EXERCISE PROMPT: Copy the lines below word for word, from the line holding "This screenshot has height=722, width=1366." through the line holding "pyautogui.click(x=213, y=47)", both included.

TASK DATA:
====================
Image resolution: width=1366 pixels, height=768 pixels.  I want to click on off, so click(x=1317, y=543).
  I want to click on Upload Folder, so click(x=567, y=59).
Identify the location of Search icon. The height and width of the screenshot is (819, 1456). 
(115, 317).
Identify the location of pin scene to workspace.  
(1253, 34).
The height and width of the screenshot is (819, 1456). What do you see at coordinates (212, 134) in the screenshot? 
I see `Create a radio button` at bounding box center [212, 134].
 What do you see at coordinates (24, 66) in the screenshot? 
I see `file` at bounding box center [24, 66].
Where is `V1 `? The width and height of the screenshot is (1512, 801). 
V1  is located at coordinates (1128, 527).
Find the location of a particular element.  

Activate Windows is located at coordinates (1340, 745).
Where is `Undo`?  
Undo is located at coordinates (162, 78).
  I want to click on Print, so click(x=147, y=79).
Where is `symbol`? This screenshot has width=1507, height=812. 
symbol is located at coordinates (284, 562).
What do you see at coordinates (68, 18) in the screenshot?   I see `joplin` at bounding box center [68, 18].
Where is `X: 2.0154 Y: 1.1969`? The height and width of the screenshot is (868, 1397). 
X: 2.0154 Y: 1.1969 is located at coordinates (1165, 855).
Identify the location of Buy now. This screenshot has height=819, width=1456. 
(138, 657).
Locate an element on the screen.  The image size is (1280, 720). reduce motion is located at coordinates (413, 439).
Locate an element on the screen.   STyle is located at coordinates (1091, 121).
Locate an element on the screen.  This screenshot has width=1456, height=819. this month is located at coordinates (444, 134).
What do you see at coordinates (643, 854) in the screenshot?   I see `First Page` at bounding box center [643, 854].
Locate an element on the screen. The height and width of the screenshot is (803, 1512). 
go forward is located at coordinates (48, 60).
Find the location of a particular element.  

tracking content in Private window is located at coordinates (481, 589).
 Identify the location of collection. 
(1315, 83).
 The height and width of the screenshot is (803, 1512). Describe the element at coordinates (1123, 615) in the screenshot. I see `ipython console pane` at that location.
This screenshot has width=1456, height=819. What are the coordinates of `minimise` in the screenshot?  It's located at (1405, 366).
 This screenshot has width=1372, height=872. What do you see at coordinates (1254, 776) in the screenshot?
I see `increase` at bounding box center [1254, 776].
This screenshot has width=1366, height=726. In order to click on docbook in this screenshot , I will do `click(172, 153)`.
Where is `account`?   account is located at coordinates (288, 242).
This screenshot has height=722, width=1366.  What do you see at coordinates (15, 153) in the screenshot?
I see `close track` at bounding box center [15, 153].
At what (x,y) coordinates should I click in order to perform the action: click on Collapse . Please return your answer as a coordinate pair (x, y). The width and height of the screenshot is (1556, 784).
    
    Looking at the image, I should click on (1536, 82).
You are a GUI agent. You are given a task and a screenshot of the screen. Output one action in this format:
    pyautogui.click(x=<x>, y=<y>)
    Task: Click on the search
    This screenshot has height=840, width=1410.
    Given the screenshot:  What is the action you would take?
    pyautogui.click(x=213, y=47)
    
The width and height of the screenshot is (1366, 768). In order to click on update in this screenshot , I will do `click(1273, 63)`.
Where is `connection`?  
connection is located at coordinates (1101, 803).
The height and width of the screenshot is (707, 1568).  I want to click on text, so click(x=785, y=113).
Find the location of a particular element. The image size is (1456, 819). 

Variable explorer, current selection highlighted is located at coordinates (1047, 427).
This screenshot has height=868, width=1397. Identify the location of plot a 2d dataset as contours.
====================
CORRECT ANSWER:
This screenshot has height=722, width=1366.  What do you see at coordinates (15, 153) in the screenshot?
I see `close track` at bounding box center [15, 153].
At what (x,y) coordinates should I click in order to perform the action: click on Collapse . Please return your answer as a coordinate pair (x, y). The width and height of the screenshot is (1556, 784).
    
    Looking at the image, I should click on (1536, 82).
You are a GUI agent. You are given a task and a screenshot of the screen. Output one action in this format:
    pyautogui.click(x=<x>, y=<y>)
    Task: Click on the search
    This screenshot has height=840, width=1410.
    Given the screenshot:  What is the action you would take?
    pyautogui.click(x=213, y=47)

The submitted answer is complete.